Challenge ::
Which lines in the records below contain the string "chevron"? Show each of them in full.

Source material ::
----
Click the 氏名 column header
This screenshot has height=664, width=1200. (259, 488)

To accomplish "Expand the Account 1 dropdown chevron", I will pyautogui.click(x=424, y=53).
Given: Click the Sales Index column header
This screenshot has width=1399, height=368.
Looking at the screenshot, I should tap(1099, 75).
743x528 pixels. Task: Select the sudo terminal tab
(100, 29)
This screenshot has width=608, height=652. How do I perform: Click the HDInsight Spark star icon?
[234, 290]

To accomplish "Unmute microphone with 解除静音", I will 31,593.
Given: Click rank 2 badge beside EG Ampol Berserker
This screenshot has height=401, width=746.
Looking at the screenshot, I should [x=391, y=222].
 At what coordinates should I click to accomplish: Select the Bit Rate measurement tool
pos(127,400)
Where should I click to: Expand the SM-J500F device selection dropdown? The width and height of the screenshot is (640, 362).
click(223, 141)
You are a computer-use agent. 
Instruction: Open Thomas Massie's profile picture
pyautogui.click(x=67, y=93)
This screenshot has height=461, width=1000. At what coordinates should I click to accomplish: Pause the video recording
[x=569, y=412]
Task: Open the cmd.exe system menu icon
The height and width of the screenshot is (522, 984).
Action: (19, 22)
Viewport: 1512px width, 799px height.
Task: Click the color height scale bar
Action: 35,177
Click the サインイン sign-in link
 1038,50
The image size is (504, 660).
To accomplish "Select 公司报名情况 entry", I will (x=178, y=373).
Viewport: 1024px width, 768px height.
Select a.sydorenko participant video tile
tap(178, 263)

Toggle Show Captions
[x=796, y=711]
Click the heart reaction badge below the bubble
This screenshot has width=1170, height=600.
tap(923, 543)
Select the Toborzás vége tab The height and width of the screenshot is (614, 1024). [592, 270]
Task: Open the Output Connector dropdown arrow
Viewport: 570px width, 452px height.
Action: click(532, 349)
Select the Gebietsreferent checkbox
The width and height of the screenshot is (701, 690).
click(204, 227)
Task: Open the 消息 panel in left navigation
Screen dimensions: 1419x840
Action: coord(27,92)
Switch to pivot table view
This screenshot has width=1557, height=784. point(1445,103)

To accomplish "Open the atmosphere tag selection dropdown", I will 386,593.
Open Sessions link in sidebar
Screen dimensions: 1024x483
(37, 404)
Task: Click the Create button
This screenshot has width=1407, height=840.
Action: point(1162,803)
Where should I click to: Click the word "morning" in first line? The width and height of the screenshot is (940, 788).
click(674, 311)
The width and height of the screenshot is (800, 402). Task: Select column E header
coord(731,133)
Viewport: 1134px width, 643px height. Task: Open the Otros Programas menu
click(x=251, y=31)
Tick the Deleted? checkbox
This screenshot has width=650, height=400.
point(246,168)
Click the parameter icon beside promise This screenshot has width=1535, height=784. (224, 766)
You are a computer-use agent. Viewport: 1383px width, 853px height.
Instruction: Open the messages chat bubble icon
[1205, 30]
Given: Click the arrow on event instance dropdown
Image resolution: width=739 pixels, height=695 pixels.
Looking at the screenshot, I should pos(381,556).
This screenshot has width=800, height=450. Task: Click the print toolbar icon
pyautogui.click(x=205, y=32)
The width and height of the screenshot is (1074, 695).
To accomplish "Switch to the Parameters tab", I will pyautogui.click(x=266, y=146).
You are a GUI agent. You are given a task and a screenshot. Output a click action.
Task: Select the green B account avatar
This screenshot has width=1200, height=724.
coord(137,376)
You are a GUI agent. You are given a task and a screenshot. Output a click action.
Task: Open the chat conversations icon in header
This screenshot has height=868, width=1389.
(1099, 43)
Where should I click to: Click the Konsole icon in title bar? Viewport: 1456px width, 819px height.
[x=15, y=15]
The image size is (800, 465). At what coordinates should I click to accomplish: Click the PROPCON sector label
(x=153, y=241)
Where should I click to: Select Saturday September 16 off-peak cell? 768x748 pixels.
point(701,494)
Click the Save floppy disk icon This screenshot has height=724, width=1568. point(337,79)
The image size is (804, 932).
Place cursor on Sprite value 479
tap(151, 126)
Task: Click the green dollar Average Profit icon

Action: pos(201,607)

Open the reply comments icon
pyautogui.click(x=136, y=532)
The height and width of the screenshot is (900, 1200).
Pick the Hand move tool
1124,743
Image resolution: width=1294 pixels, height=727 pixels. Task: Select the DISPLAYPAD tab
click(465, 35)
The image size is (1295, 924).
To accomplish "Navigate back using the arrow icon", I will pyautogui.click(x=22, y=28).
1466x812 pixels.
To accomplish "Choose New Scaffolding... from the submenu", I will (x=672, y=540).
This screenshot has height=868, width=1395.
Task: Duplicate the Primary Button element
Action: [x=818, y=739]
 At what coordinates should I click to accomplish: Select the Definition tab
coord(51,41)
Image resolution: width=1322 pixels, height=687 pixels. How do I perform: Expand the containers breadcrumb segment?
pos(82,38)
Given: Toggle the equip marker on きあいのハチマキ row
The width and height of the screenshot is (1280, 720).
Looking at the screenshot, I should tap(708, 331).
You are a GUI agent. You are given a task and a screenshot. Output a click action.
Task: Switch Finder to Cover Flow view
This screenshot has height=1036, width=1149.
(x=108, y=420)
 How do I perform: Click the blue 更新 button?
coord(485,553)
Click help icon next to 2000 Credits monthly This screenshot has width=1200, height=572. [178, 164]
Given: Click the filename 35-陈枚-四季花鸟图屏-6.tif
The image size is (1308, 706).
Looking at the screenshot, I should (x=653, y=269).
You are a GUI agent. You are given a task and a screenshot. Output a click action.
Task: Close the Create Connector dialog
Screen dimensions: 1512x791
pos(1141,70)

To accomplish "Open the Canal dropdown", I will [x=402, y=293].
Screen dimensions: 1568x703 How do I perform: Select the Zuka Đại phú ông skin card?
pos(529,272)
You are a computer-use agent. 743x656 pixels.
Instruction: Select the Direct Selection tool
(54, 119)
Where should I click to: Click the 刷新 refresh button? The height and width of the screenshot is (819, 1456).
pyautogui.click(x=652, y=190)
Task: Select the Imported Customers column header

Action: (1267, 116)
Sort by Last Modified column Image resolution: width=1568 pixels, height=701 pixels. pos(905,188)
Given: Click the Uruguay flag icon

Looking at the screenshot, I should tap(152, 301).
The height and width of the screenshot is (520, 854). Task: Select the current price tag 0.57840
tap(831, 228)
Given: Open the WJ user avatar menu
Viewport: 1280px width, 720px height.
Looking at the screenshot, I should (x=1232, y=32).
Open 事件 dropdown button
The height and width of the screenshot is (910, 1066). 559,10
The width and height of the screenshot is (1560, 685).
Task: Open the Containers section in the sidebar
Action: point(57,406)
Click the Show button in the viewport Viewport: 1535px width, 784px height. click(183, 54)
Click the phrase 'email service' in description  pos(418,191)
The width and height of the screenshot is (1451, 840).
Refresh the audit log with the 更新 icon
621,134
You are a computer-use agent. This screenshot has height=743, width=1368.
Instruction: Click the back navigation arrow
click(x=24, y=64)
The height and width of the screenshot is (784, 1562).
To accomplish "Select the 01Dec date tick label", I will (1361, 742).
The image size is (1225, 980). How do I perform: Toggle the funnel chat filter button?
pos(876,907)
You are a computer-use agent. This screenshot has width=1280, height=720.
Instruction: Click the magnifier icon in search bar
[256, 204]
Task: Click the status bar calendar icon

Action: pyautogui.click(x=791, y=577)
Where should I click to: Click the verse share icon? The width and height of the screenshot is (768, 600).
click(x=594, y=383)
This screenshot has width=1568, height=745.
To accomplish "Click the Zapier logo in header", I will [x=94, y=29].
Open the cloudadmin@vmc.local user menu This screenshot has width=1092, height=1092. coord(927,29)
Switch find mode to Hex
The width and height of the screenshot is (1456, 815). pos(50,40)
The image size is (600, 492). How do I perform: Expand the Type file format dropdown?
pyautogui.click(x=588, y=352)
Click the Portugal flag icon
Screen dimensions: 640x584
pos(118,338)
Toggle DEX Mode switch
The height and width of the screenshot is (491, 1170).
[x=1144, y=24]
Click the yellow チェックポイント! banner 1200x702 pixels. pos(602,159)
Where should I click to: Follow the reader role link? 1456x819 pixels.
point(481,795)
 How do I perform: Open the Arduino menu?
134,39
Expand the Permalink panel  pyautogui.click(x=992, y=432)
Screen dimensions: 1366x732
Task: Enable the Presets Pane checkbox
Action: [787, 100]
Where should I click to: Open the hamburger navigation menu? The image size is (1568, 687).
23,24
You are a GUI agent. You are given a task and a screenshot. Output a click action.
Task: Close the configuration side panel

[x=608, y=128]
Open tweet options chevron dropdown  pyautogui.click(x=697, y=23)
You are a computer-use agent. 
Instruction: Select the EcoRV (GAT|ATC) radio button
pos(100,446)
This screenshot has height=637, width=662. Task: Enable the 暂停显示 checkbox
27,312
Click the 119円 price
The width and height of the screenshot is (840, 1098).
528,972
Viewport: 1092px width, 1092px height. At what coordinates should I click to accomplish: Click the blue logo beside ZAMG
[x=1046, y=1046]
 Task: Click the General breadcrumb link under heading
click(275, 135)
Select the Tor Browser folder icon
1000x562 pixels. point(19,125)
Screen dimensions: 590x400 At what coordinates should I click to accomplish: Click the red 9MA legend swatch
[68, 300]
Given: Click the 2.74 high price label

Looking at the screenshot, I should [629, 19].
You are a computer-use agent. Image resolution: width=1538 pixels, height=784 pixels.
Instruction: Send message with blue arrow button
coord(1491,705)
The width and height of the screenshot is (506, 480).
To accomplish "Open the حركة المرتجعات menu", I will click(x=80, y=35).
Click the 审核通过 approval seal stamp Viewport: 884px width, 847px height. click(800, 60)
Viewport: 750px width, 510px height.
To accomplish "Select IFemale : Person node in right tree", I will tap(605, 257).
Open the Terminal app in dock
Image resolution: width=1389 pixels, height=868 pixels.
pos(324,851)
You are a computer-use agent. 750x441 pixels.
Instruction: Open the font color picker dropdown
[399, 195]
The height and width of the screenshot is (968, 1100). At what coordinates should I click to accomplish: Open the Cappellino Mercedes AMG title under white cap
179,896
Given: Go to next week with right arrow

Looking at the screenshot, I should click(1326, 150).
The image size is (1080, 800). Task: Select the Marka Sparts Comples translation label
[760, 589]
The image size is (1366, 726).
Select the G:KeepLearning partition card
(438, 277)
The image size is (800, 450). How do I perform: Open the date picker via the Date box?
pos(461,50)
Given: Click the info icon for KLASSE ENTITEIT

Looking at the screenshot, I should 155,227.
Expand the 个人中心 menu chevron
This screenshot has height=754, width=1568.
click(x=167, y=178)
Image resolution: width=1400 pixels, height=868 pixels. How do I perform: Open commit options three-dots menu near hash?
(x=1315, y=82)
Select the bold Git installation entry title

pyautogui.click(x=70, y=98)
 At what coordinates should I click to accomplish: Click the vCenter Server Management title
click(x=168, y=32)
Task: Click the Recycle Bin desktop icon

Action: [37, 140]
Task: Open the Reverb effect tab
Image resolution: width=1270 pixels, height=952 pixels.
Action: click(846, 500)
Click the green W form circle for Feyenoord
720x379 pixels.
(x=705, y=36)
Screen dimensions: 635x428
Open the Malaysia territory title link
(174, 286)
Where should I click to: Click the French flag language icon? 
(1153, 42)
----
Response ::
To accomplish "Expand the Account 1 dropdown chevron", I will pyautogui.click(x=424, y=53).
Open tweet options chevron dropdown  pyautogui.click(x=697, y=23)
Expand the 个人中心 menu chevron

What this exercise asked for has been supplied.